** BEGIN Selected excerpt **

Zoltan Balazs

Machine Learning Security Evasion Competition 2020 Results and Behind the Scenes

Back in 2019, Hyrum Anderson and I organized the Machine Learning Security Evasion Competition (MLSEC), where participants had to modify malware samples to remain functional and bypass ML-based detection. The competition was successful; the organizers and participants loved it.

Fast forward to January 2020. A new year, new companies, and new plans for MLSEC 2020. I contact Hyrum via e-mail asking him about doing the MLSEC challenge again. I get a reply – he’s in – let’s do this! By the time March rolls around, we are making progress. Our new companies support the competition, and we have ideas for improving it. One essential addition is that now there is a defender track, where participants can submit their ML model. And I also have some plans to make the sample submission platform more scalable.

Preparing for MLSEC 2020

Moving the competition between companies was easier than expected – we got the rights to use the original code and idea. Luckily, the install scripts were already documented last year (thank you, 2019 me). But there was still a lot of work to do. The previous architecture had some “improvement possibilities,” as it was running on Python 2.7 and SQLite. Porting it to Python 3 and PostgreSQL was easier than expected, thanks to SQLAlchemy and ORM. I also fine tuned Gunicorn and NGINX, moved the file and database operations to async models. I also measured the performance improvements of the new web app with Apache JMeter, and every aspect of the app improved significantly, like web requests per second increased eight-fold, response time decreased five-fold, database performance improved five-fold, etc. Whether this improvement was because the old one was so bad, or because the new one was so good… we will never know.

Every aspect of the app improved significantly, like web requests per second increased eight-fold, response time decreased five-fold, database performance improved five-fold. Whether this improvement was because the old one was so bad, or because the new one was so good… we will never know.

Besides implementing the defender challenge, where participants can upload large Docker files, I also wanted to implement the API, so they wouldn’t have to rely on a web GUI if they didn’t want to. I did not know how many commits we’d get this year. In the end, we got 166, while last year it was 160 in total.

Fun fact: during the tests, I uploaded a 1 Gbyte ZIP file to the submission platform – it took around 20 minutes to upload, but it was there. It quite surprised me that it worked by default.

One new exciting change to the competition was that two of the three ML models were total black boxes this year. The lightGBM model with the Ember dataset was provided to everyone, but the other two ML models were known only to their authors.

** END Selected excerpt **
** BEGIN Source material **

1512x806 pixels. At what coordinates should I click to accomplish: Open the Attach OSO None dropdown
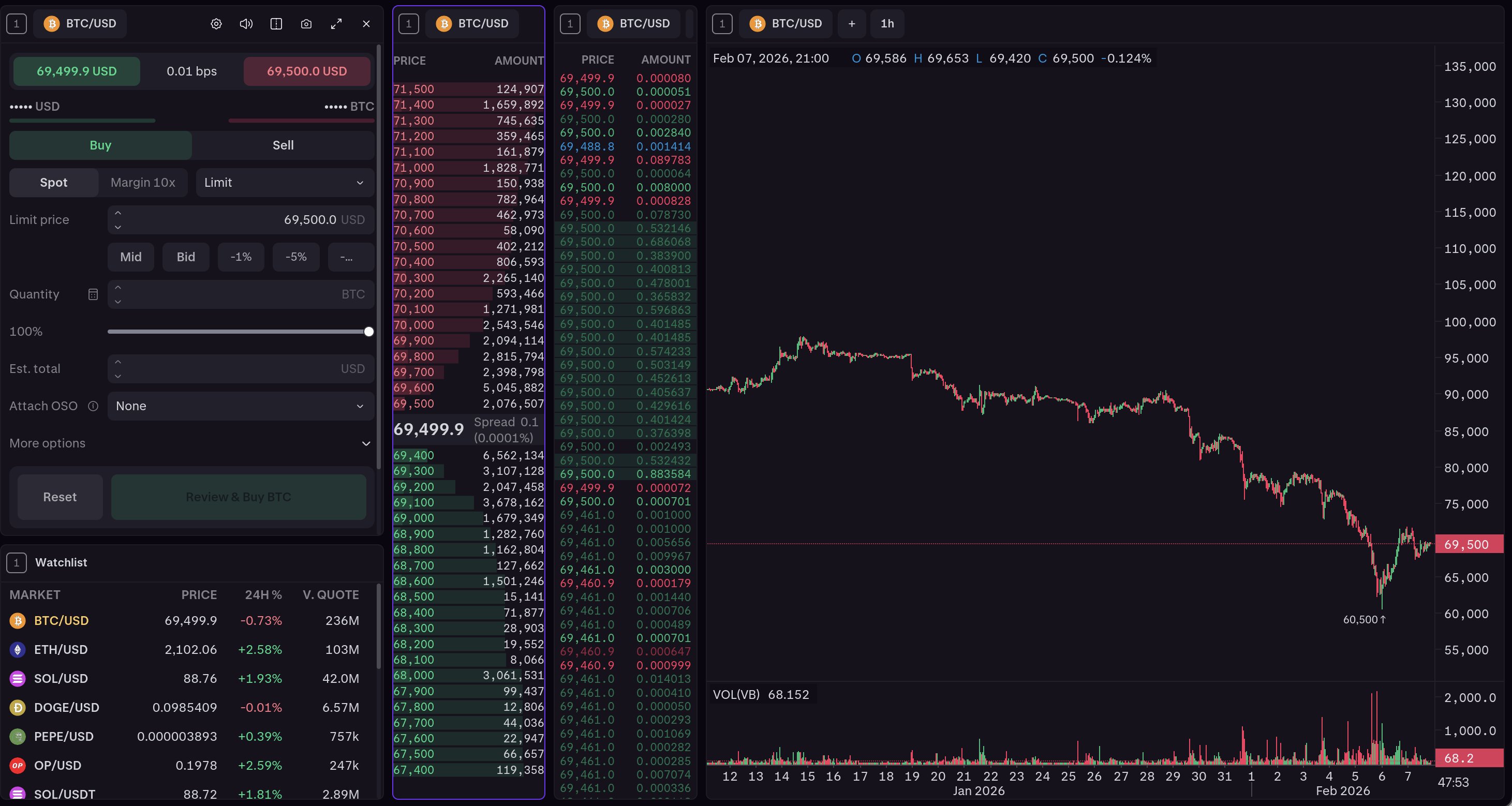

** END Source material **

Work to complete -
1 - According to the post about the 2020 evasion competition, roughly how long did the 1 Gbyte ZIP file take to upload during testing?
2 - Pick up the post about the 2020 evasion competition right after its last sentence and write the next part.
The material is separate from the blog post about the 2020 evasion competition.

Exercise responses -
1 - Around 20 minutes.

2 -
The competition starts in 3,2,1

The defender challenge started on June 15th and lasted until July 23rd. In total, we received two valid submissions. We expected more, but based on how complex this challenge is, we were lucky to get two. After all, we had asked the participants to send us a fully working ML model, which is usually sold on the market by companies for real money. Between the defender and attacker challenges, I also had to select the samples for the competition, which are detected by all three ML models and produce static IoC in the sandbox.

The attacker challenge started on August 6th. This year’s new and essential rule was that the attacker challenge is won by whoever scores the most bypasses, but in case of a tie (e.g., max score), the first place goes to whoever used the fewest ML engine queries to scan the samples. This affected the submissions – people started to submit their samples a lot slower, they seemed cautious. Another change was the 2 MByte file limit for the malware samples, due to performance reasons on the Docker ML engines.

We also presented our competition in the DEF CON Safe mode – AI village track to boost participation.

Meanwhile, just as the competition started, a new bug emerged between our submission platform and the VMRay sandbox. Thanks to their super awesome support, the issue is resolved quickly. Most of the functionalities were battle-tested last year, so this year we had a lot fewer bugs to worry about, which means fewer live fixes, and fewer new issues introduced.

Or so I thought.

On the 6th of September, Fabricio Ceschin and Marcus Botacin upload their final ZIP file with the modified malware samples and achieves the maximum score. They are in the team called SECRET, which is an infosec R&D team inside the Networks and Distributed Systems Laboratory (LaRSiS) at the Federal University of Paraná (UFPR), Brazil.

They lead the scoreboard until the last hours of the competition when Ryan Reeves takes over. What an exciting ending.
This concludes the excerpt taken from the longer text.